Showing posts with label poetry. Show all posts
Showing posts with label poetry. Show all posts

Saturday, November 13, 2010

riding the poetry bus

When it comes to poetry I'm a peculiar bird. When I try my hand at it I usually do okay, but for whatever reason poetry usually is off my radar. A few of my blogging friends, however, enjoy poetry a great deal, so I am reading and enjoying more and more of it. My friend The Bug participates regularly in some writing challenges via other blogs, and this week one of them piqued my interest enough to give it a go. I have lifted the following (in italics) from her blog:


The Poetry Bus is being driven by the amazing Karen at Keeping Secrets (really, you should check out her poetry). She has us thinking of Robert Frost and forks in the road. She says:

The challenge for passengers this week will be to write about one of the following:


(1) a time you had to choose between two clearly divergent paths; (2) a time you were called to walk a path you didn't choose for yourself; or (3) a time you refused to travel the path you were called to follow.

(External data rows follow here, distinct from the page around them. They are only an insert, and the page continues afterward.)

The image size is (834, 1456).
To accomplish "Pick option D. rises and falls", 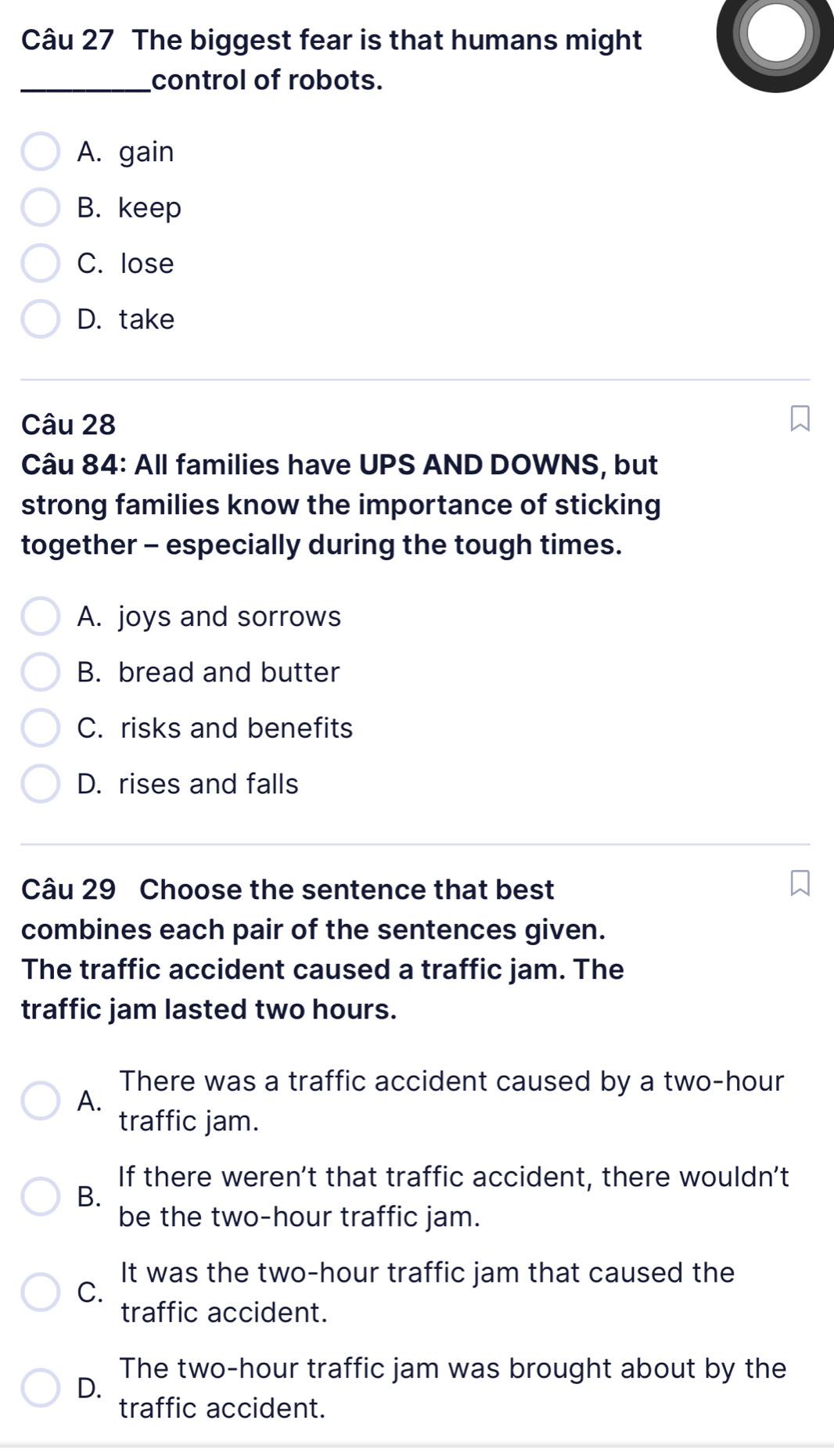I will (40, 784).
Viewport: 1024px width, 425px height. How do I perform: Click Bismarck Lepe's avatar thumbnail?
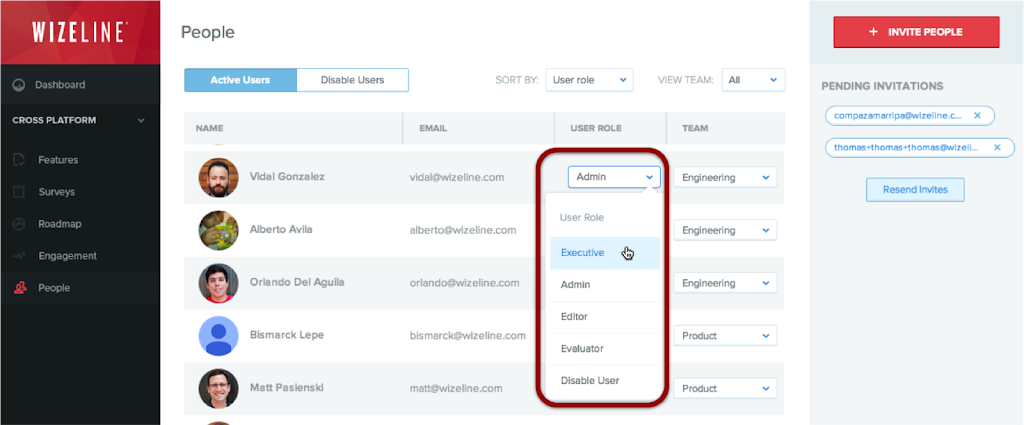click(x=218, y=336)
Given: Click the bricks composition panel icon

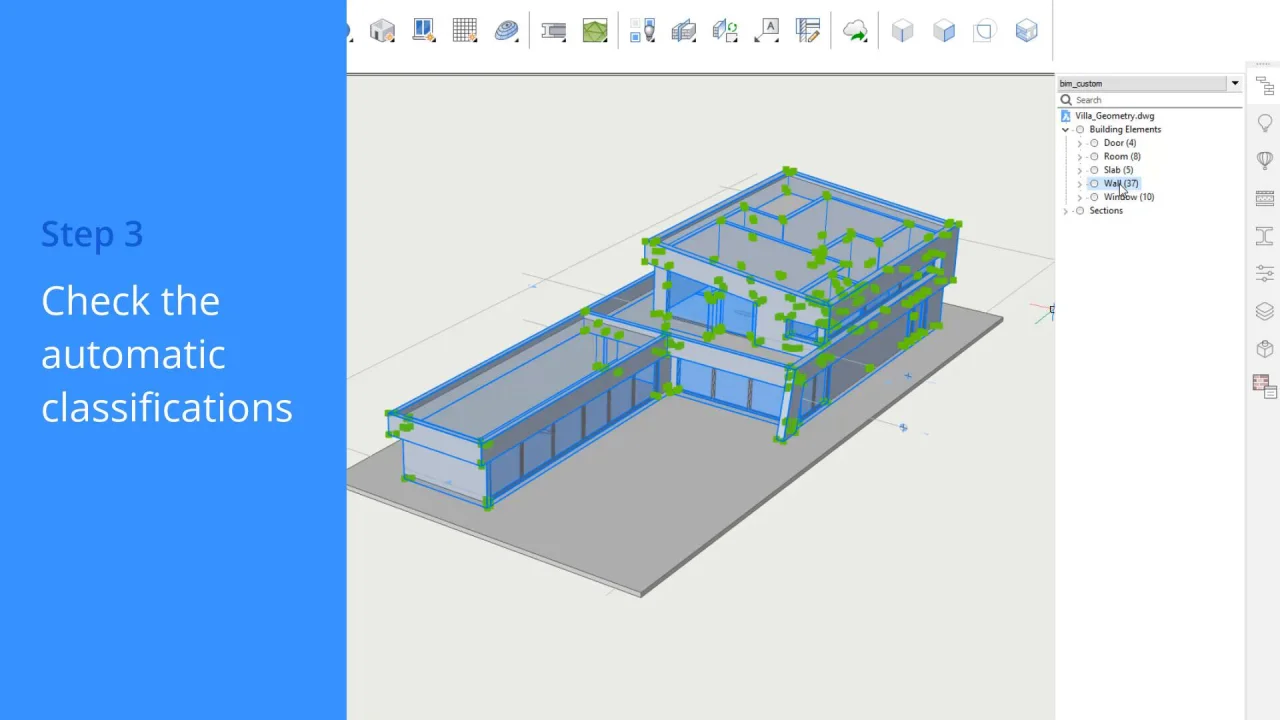Looking at the screenshot, I should tap(1265, 198).
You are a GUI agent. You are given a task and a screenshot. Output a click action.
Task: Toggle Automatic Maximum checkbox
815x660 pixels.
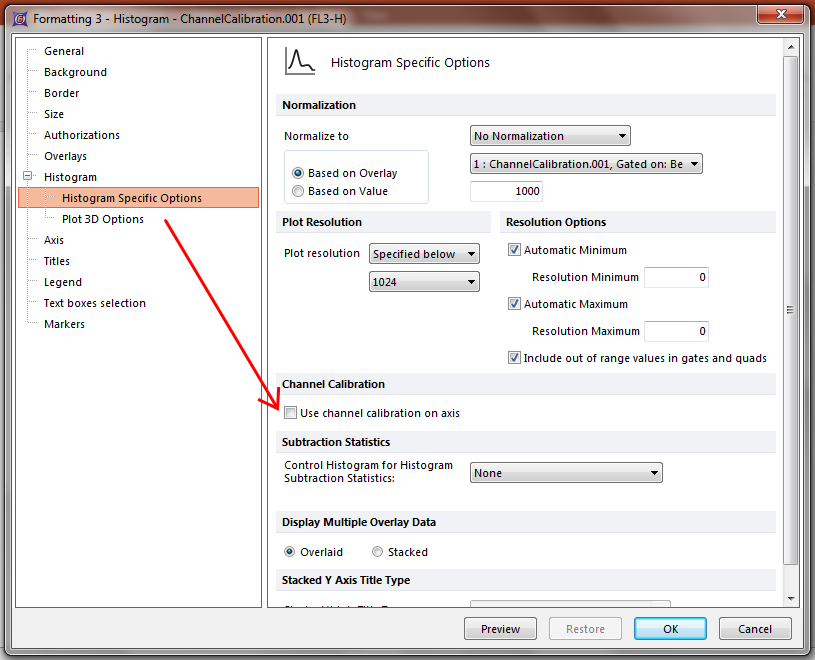(515, 304)
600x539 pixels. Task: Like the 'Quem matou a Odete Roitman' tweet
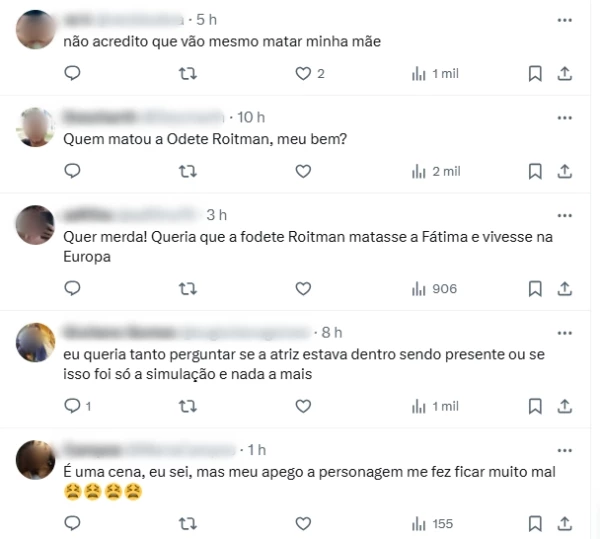coord(303,171)
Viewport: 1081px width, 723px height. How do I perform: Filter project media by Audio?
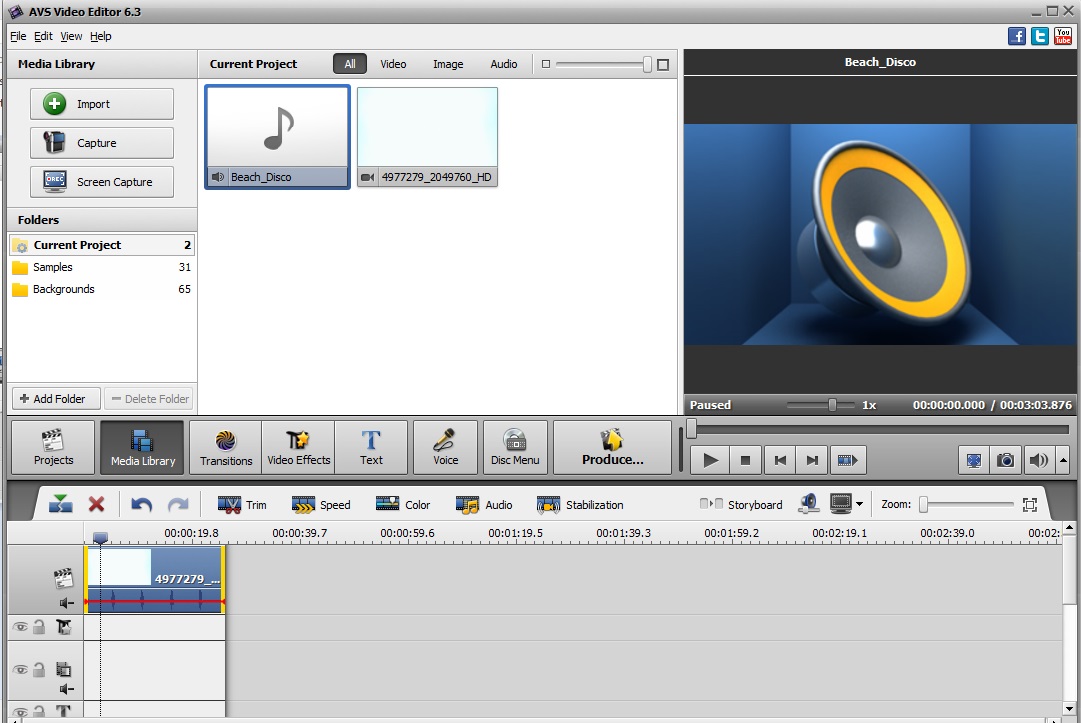(x=503, y=63)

If these won't work for you, write anything about a choice you made.

I'm going with number 1. It is title-less. 

How is it
that love lives
where like can find no home?

The lure of love
brushed past the ragged edges of 
discomfort, 
disunity, 
dis- too many things,
and blazed a trail that,
just in time, 
would host the thundering hooves
of heartbreak.

Worse, dreambreak.

Shards of broken images
stared back at me
from that place of 
dreaming, 
longing, 
imagining a world
through which I was meant 
to dance
and sing
and play
and splash
in puddles of joy.

But, no.
Wisdom called out, 
my own clarion call to hold me back 
and protect the heart 
whose breath lifts the wings of dreams.
In the shadow of wakefulness 
my world went still, 
and gray. 

And it waits. 
Again.

Tuesday, June 09, 2009

waking

Thanks to my new cyber friend Diane at Contemplative Photography I have been introduced to the work of John O'Donohue, described on a book jacket as a Catholic scholar, but who more specifically, to me, is a Celtic mystic. But I've only just started his book Eternal Echoes, so I might be wrong about the mystic part. I can tell you this--wisdom exudes from what he writes by the bucketfull.

Before I'd even gotten to the table of contents I was bowled over by poetry so rich with imagery that I knew I had to share it here. Perhaps because I am a person for whom metaphor is so effective as a means of grasping the nuances and complexities of the world that can be difficult to apprehend otherwise, his poem, Matins, sank into my soul like water on parched ground.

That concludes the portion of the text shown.